**Set of tasks**:
1. Pull out the stretch of the newsletter from "Activities from this" through "Real Pain (2024).", word for word.
2. Write the next part of the newsletter, picking up after its final sentence.

**Excerpt**:
*** Begin section ***

Hi close friends,
I missed you last week! Life has been life-ing a little too hard lately, so I decided to take last Friday off.
Activities from last week included: crying to my parents on the phone (they made me feel a lot better 💗), trying out one of the new seasonal Valentine’s themed drinks at Gregorys Coffee (espresso + mocha + strawberry), and finally watching Anora (it lived up to the hype!).
Activities from this week include: watching Kendrick Lamar’s performance at the Super Bowl on repeat (what a great way to use this particular national stage), signing up for more ballet classes (f*** it, we ball), and listening to a conversation on creative non-fiction between Harvard artist-in-residence,
, and author (brought to my attention by fellow writer, )1. They ended the Q&A portion with the thought that writers (and people in general) often ask themselves, “Do we deserve to be here? And do we deserve to be heard?” which is not only a banger way to go out, but very much relates to today’s topic at hand.

As I mentioned in my last letter, I’ve been making my way through some of the Oscar-nominated films, one of them being A Real Pain (2024).

*** End section ***

**Record extracts**:
*** Begin section ***

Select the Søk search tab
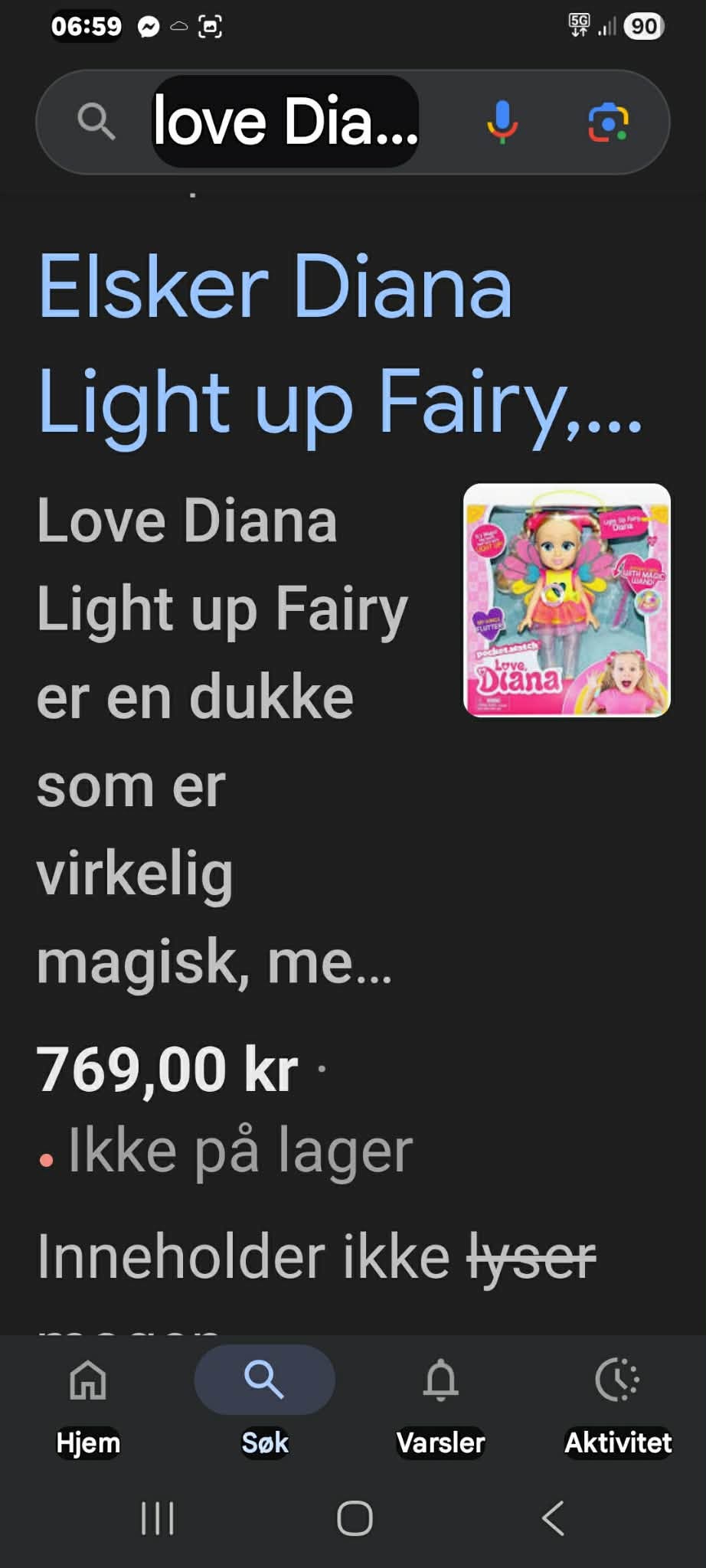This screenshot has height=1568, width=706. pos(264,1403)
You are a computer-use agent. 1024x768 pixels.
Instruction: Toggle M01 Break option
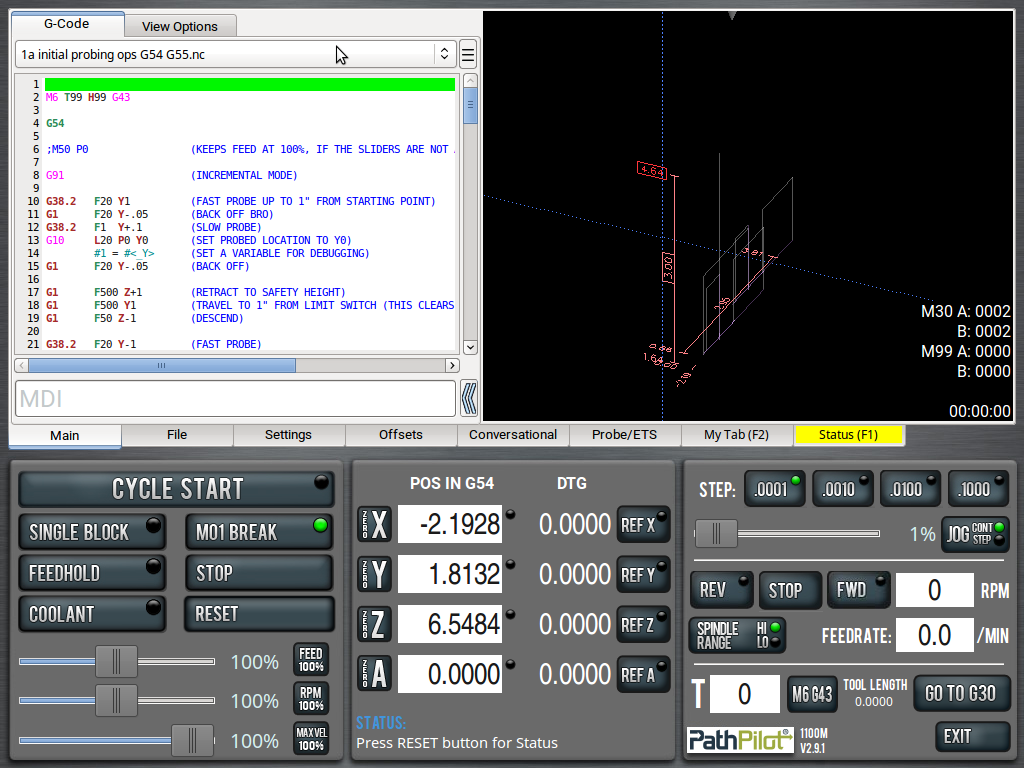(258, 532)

*** End section ***

**Answer section**:
1.
Activities from this week include: watching Kendrick Lamar’s performance at the Super Bowl on repeat (what a great way to use this particular national stage), signing up for more ballet classes (f*** it, we ball), and listening to a conversation on creative non-fiction between Harvard artist-in-residence,
, and author (brought to my attention by fellow writer, )1. They ended the Q&A portion with the thought that writers (and people in general) often ask themselves, “Do we deserve to be here? And do we deserve to be heard?” which is not only a banger way to go out, but very much relates to today’s topic at hand.

As I mentioned in my last letter, I’ve been making my way through some of the Oscar-nominated films, one of them being A Real Pain (2024).

2.
Written and directed by Jesse Eisenberg, the movie follows cousins David (Jesse Eisenberg) and Benji (Kieran Culkin) on a Holocaust tour in Poland gifted by their recently passed grandmother who had lived there. The premise is simple, but effective. The two explore the effects of their grief and complicated relationship with each other against the backdrop of their family history and generational trauma. They seek answers about their own pain: whether they deserve to claim it, how useful it is, and ultimately, how they both decide to deal with it. The journey for both them and the audience is dawdling, silly, depressing, and deeply sensitive.
From the jump, Benji is spontaneous, charming, and a little out there. He wields a certain power over David in how easily he expresses his wants and needs honestly, leaving an impression on the rest of the tour group without even trying. David on the other hand is much more measured, responsible, and anxious about any lines Benji crosses along the way, always cognizant of the time and place, both literally and emotionally.
At one point on the tour, the group gets to ride first class on a train and Benji feels uncomfortable, ranting to them about how privileged they are in a way their ancestors were never allowed and takes a stand by moving to the back of the train. At another, while looking at tombstones of those who have passed away, he challenges the tour guide leader to stop listing fact after fact and take a moment to remember the people he’s talking about aren’t just stories, but actual humans. Multiple times, he shakes David, asking him what happened to him to become so uptight, and confesses to the group that David used to cry all the time as a child and feel things deeply.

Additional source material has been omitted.